Input Block Start
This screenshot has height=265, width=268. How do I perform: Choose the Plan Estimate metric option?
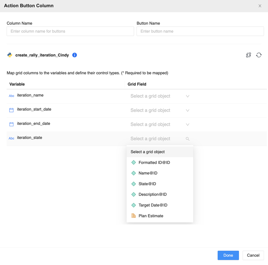coord(151,216)
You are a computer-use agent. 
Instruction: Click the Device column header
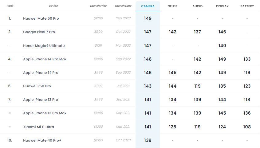(x=53, y=6)
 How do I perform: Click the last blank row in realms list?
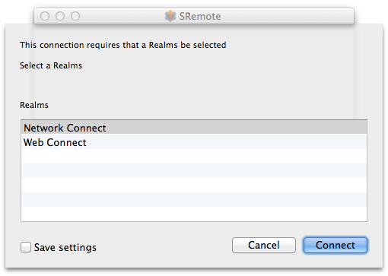194,214
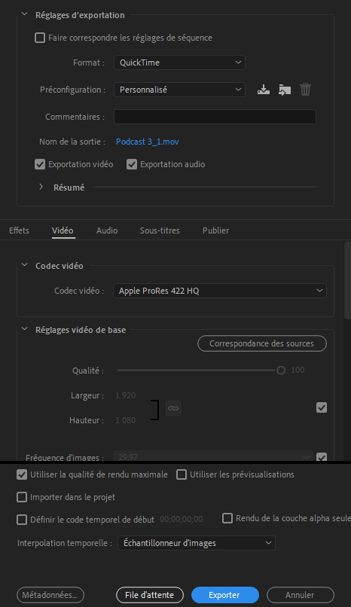Open output name Podcast 3_1.mov link
This screenshot has height=607, width=351.
(x=148, y=142)
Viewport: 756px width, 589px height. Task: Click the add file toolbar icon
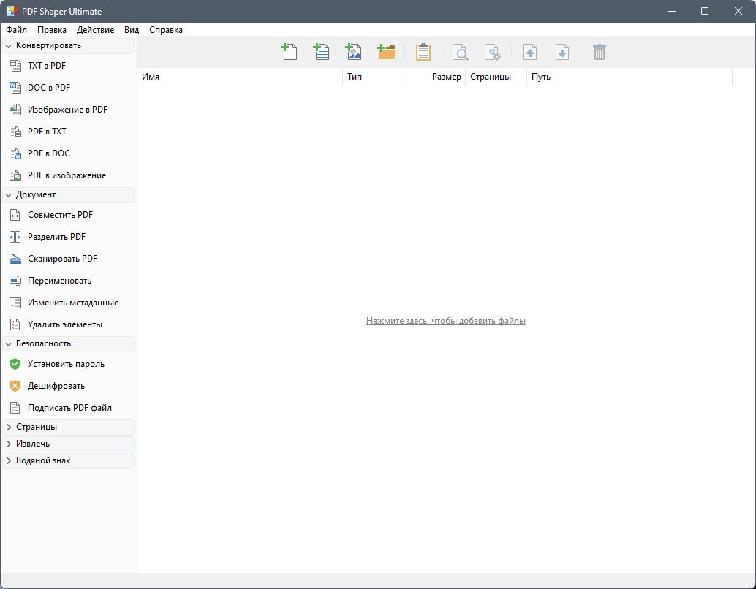(289, 52)
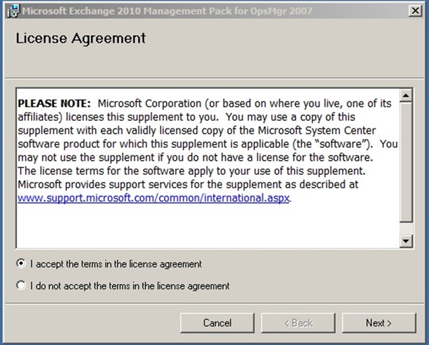Screen dimensions: 429x345
Task: Click the Cancel button
Action: click(217, 323)
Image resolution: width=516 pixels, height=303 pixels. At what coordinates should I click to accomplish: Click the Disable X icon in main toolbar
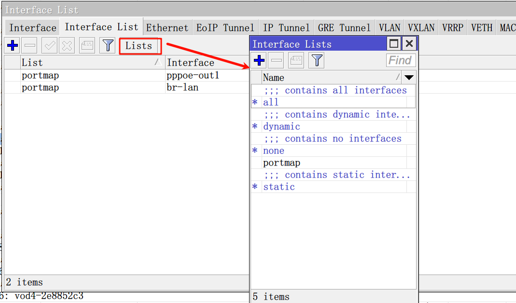pyautogui.click(x=67, y=46)
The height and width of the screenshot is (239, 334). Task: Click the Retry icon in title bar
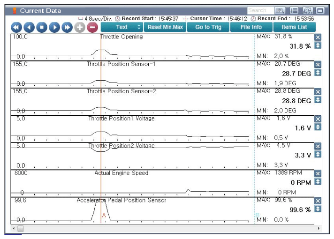[x=308, y=10]
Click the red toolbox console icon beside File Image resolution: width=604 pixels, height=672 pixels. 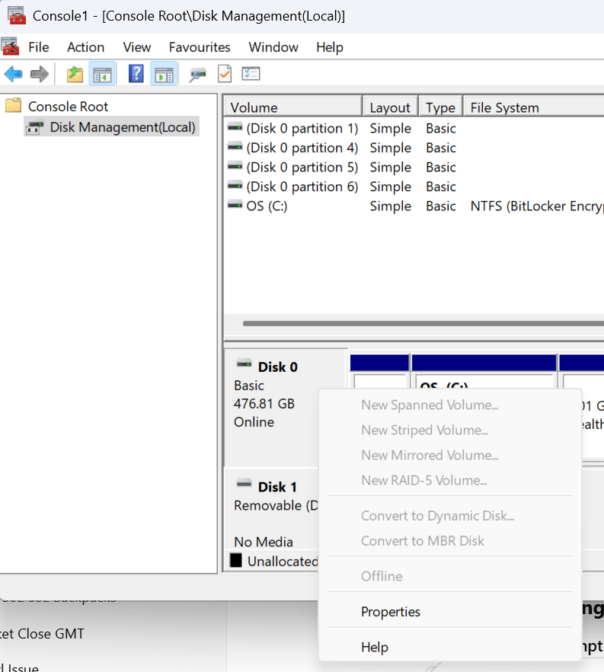coord(10,47)
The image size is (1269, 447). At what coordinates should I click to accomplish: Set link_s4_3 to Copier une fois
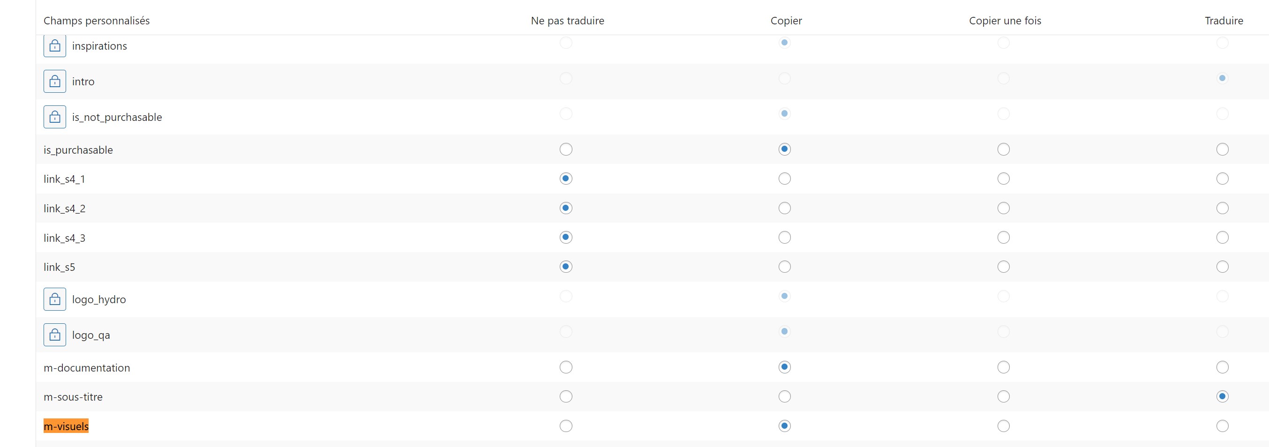[x=1003, y=237]
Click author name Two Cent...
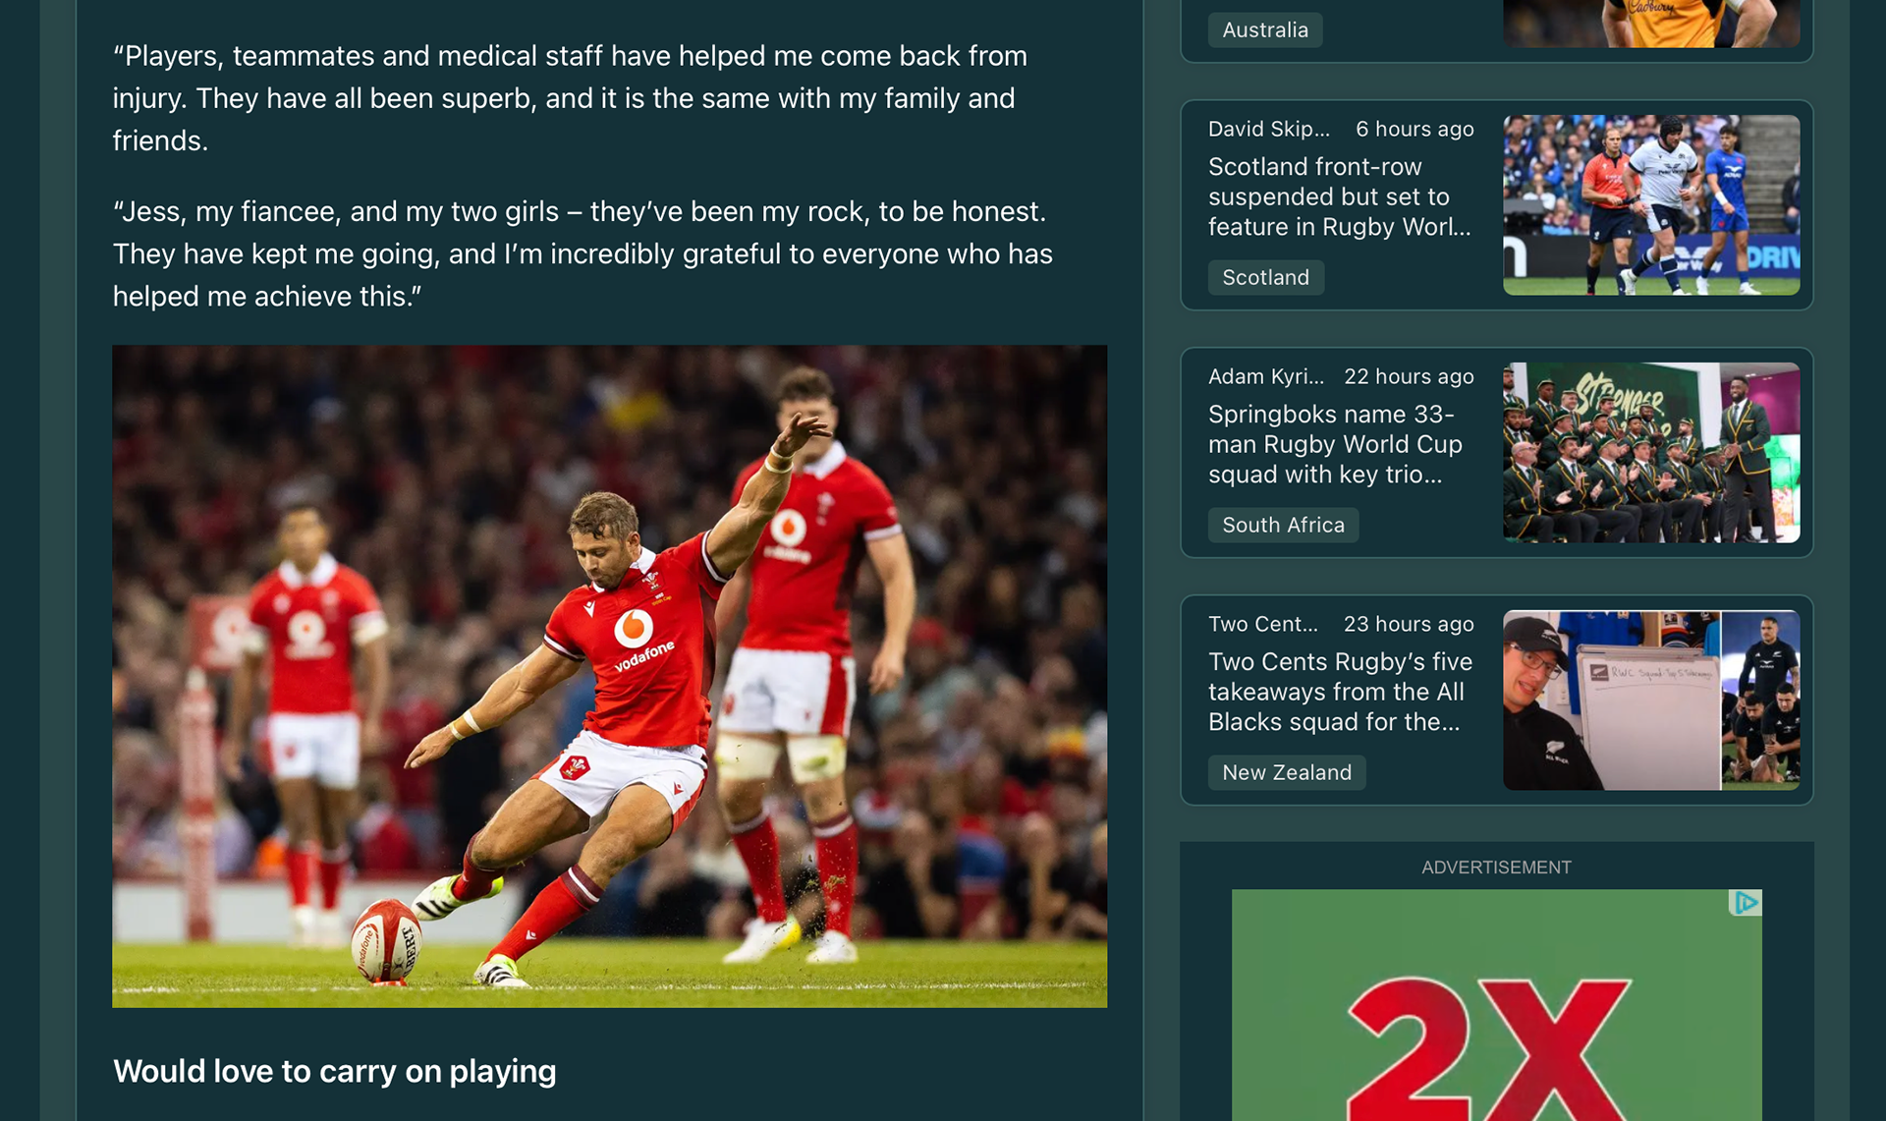1886x1121 pixels. 1263,624
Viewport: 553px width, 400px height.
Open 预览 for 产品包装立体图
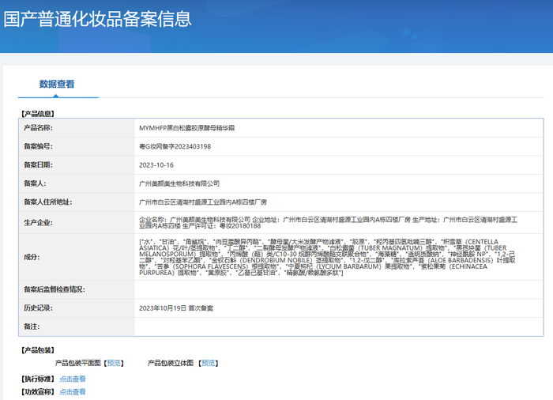[x=209, y=363]
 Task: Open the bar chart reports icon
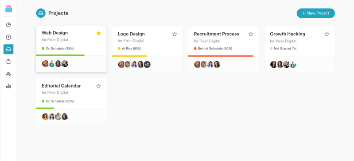(x=8, y=86)
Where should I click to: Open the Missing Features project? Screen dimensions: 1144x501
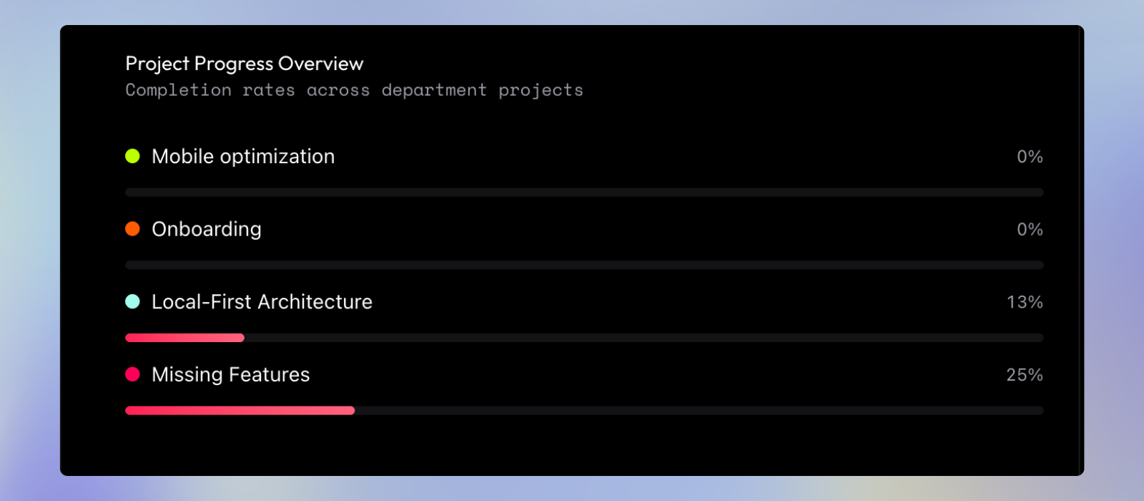pos(231,374)
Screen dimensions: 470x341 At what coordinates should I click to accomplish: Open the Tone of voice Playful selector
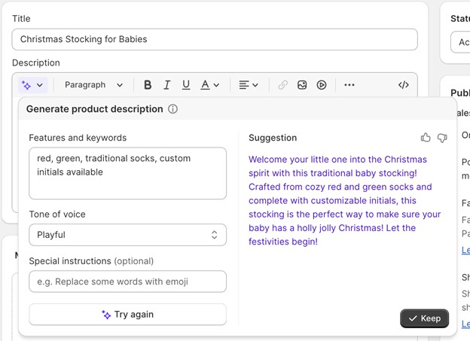tap(128, 235)
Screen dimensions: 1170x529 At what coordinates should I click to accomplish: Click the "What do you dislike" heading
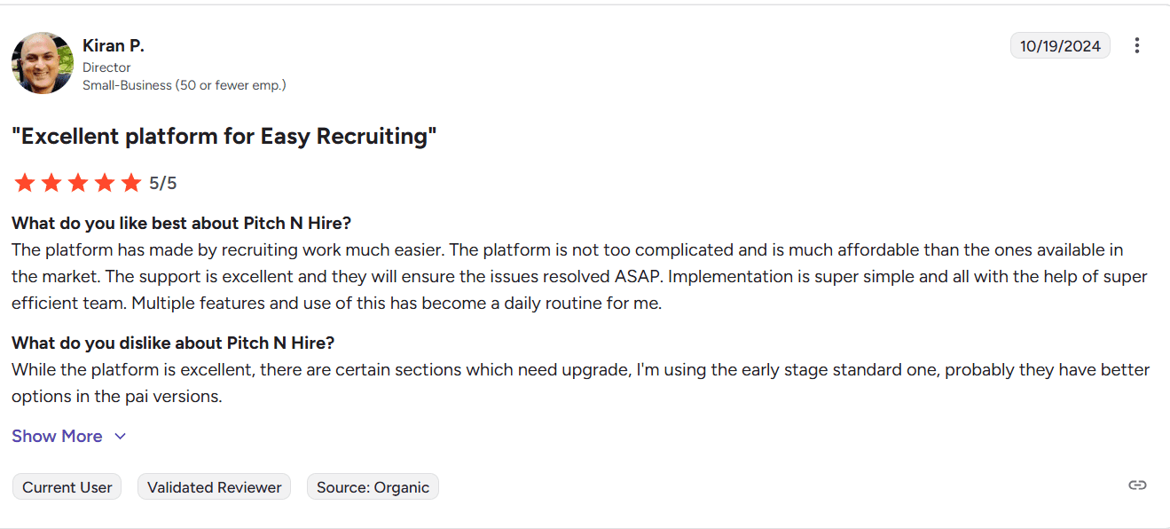point(173,343)
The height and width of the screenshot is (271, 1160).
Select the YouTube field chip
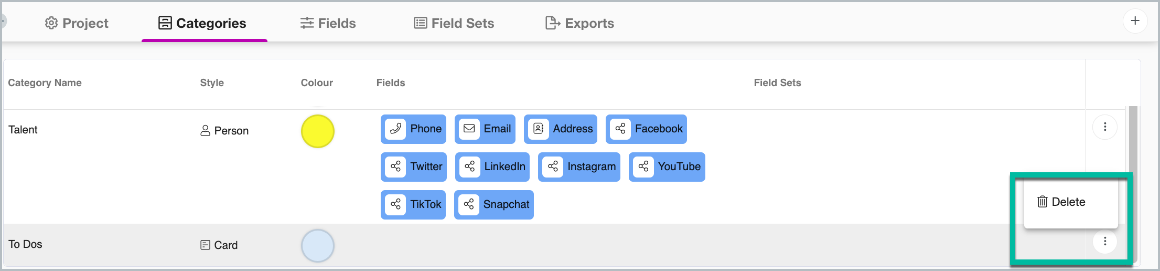(667, 167)
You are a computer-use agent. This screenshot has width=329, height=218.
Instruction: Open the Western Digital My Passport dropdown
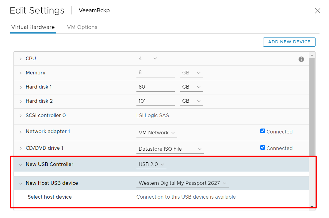(182, 183)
Input Block End
> _Your goal_:
Please transcribe exactly the lines from the one containing "Where should I" through the final line of the data, including both, and nothing else. Pictures are to be left out.

> _Result of the task_:
Where should I click to: Open the Missing Features project? Screen dimensions: 1144x501
pos(231,374)
Screen dimensions: 470x341 At what coordinates should I click to accomplish: Open the Tone of voice Playful selector
tap(128, 235)
Screen dimensions: 1170x529 At what coordinates should I click to accomplish: Click the "What do you dislike" heading
point(173,343)
The height and width of the screenshot is (271, 1160).
Select the YouTube field chip
(667, 167)
You are a computer-use agent. This screenshot has width=329, height=218.
Instruction: Open the Western Digital My Passport dropdown
(182, 183)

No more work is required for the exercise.